我去过工地一次,那是妈妈带我去的。她背着药箱四处巡查,把我扔到一个
角落,我一个人也不认识,傻乎乎地看大人们挑土、碎石头。我记得自己穿着臃
肿的棉袄,戴一顶绒帽,帽上别了一个纪念章,那是父亲前不久去井冈山参观,
买回来给我的。有一个年龄相仿的小男孩,大约家就在工地旁边,工地上的人和
他很熟,总逗他玩。他看到我帽子上的纪念章,觉得新奇,拿出自己胸前别着的
一个大大的毛主席像章,一定要和我交换。

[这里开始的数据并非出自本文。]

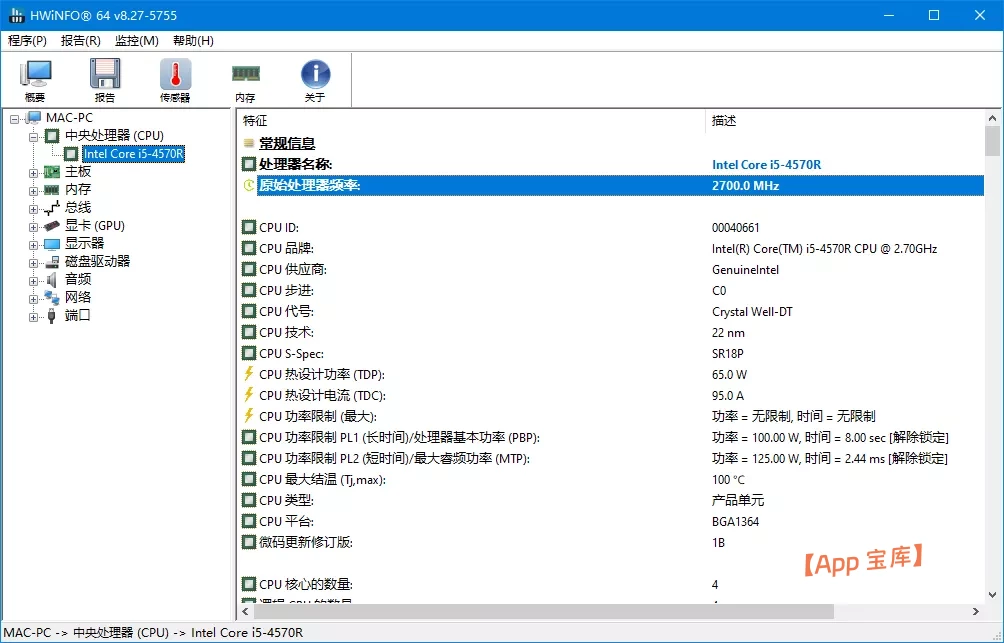
Task: Click the clock icon beside 原始处理器频率
Action: pyautogui.click(x=250, y=185)
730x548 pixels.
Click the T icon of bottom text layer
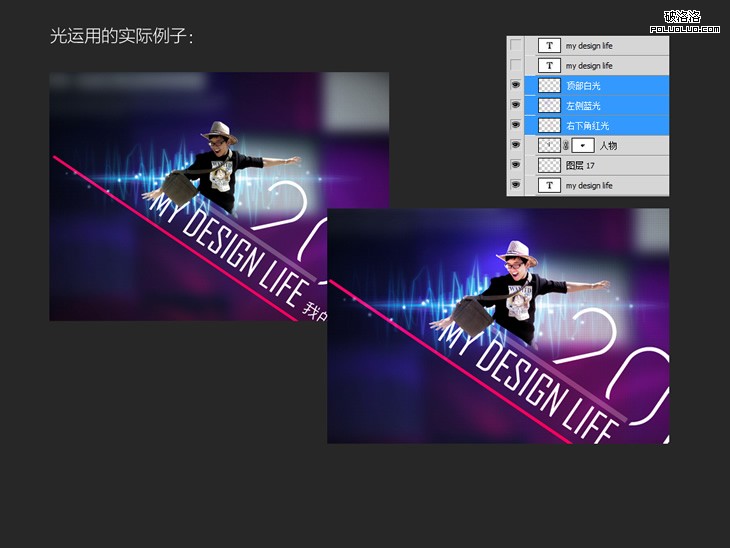549,186
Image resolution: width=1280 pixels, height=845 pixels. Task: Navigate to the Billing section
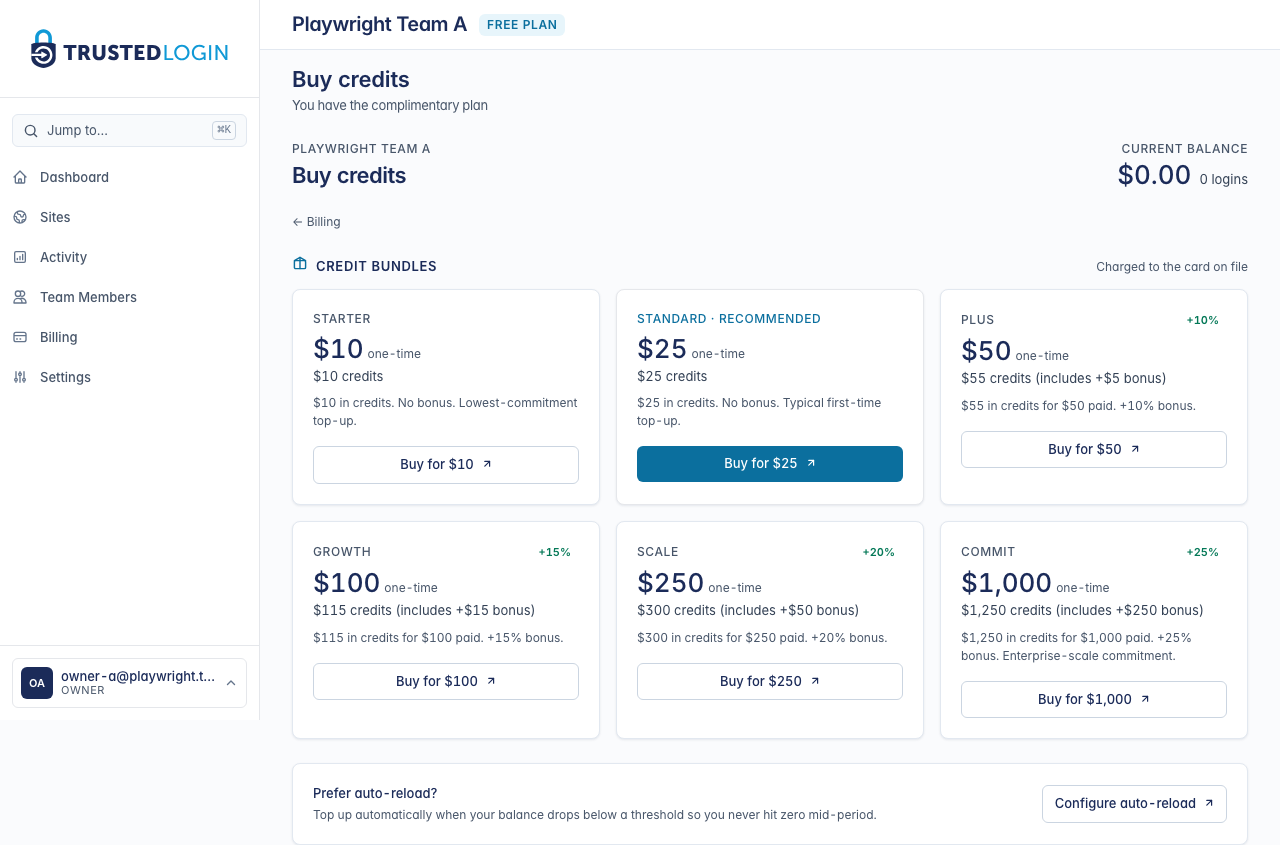(58, 337)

——现在想来,那个像章用铜做成的,
造价比一小枚纪念章高不少。但在那时候,这类领袖像章,谁家没有几枚?而风
景名胜地的纪念章,乡下难得一见。物以稀为贵,我当然不干。那小子先拿一个
石块威胁我,未能得逞,便扑上来抢,我也不示弱,和他抱在一起在地上翻滚,
两人撕扯得昏天暗地,满身都是泥土,难分高下。后来被工地上的大人拉开了,
我到底保住了自己帽上的纪念章。两人被拉开时,还像斗红眼的小牛犊,怒目而
视,谁也没哭。在老家,男孩子打架 70 不管输赢,哭是一件很丢人的事情。回
家对父母说自己打赢了父母会表扬你吃不了亏,打输了哭着回家,会被父母训斥
为没出息,再追加一顿狠揍。
快过年的时候,我二伯的第四个儿子竹哥出事了,他初中毕业后就上了工地,
当时刚满17岁,一块大石头砸断了他的腿。在家里养伤的时候,还没有完全成人
的竹哥,少年不知愁滋味,半躺在床上,给我们几个小孩叠纸飞机,或者比划着
给两个摔跤的男孩指点。好在年轻,恢复得快,我爸爸是较有名气的接骨医生。
给他接骨后,卧床了三个月,竟然没有留什么后遗症。
“改河”这个头号大寨工程最后结局如何呢?人工挖掘河道,碰到了一个大
石头山,根本无法掘进,请上面来的技术人员看了看,说凭一个公社的能力和这
样的施工进度,再挖二十年也挖不通,还得准备很多炸药才行,于是只好作罢。
浪费了近百亩粮田和更多植被丰茂山地的“改河”,就这样无疾而终,留下了一
道伤疤似的深沟。而那位吴书记,不久调到县里去了。